Magnesium is also essential for learning and memory. It is important for many functions in the body, but it is most crucial for maintaining a healthy nervous system. You can find it in dark chocolate, avocados, nuts and lentils.
These are just a few examples of essential nutrients for your child’s brain, and we will be exploring more in this section.
Brain health and sleep
Sleep is also crucial for healthy brain development. Our brains process, categorize and store what has been learned during sleep. Children are learning more rapidly, and need more sleep to accommodate this. Several studies have now shown than getting less than 10 hours’ sleep before the age of 3, can contribute to language, reading and attention problems in older children. This is one example of how understanding brain development in children can help us to parent them effectively.
The natural biological rhythms of sleep (circadian rhythm) change in the teenage years. Teenagers start to shift their natural sleep time too much later in the evening but still require 8-10 hours of sleep. Therefore they face a challenge when faced with getting to school at the normal time.
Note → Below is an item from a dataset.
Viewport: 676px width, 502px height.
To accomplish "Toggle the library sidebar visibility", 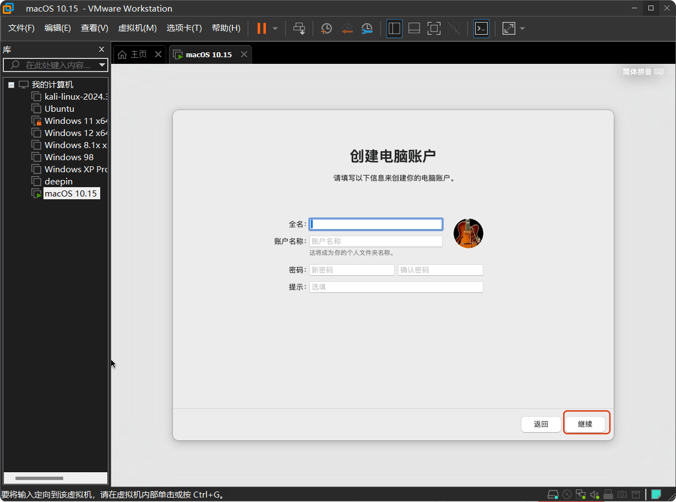I will pos(394,28).
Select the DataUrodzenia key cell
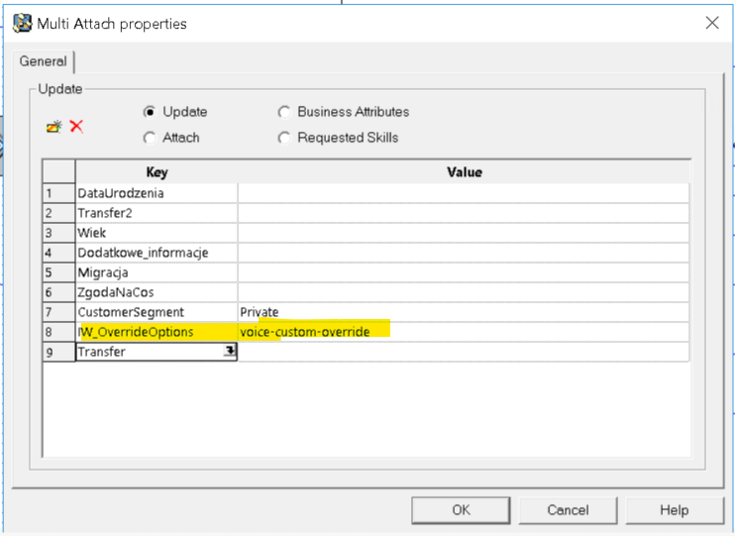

A study in 2013 found that sleep helps the brain cleanse itself. Cerebrospinal fluid washes into the spaces between the neurons, gathering toxins and washing them away.
Understanding brain development in children: Children’s brains are very different from adults’ brains
A final important idea is that children are not born with an adult, “finished” brain. Some areas of the brain are much less developed than others. Young children are not as good at planning or being rational as adults. This is because an important part of the brain, the prefrontal cortex, is not yet finished. If a parent expects a child to be able to think through a situation rationally, weigh up the options, and then decide on the best course of action, she may be expecting too much. The prefrontal cortex has a period of rapid development from puberty onwards, allowing teenagers to get much better at planning, organising and rationalising, as they become adults. You can see how parents with a sound understanding of brain development in children might be at an advantage!
The reward centre of the brain and puberty
Different parts of the brain grow at different rates. I have explained that the prefrontal cortex starts to grow rapidly from puberty into early adulthood. However, the nucleus accumbens, a tiny area of the brain responsible for seeking rewards, develops even quicker. As a result, the brain (especially in boys) seeks buzzes faster than the thinking part of the brain can control these urges. This leads to an increase in risk-taking behaviour. Therefore it is very important to work on self-control skills with your child before he hits puberty so that he has this under his belt and can better manage this desire for more buzzes.
Naturally, we are all stronger and weaker in different areas. Brains develop at different rates and some of this is inherited. However, the environment has a huge role to play. We should nurture our children’s brains by stimulating them with lots of different experiences to encourage growth in many different areas. This might include thinking, social interaction, motor skills and play. We must feed children’s brains with healthy foods such as those rich in omega 3s, magnesium and antioxidants. We also need to ensure that children’s brains can rest and recuperate from all that learning, including plenty of sleep. This advice applies throughout childhood and the teenage years. It’s not easy, and yet again, it’s all about getting the balance right!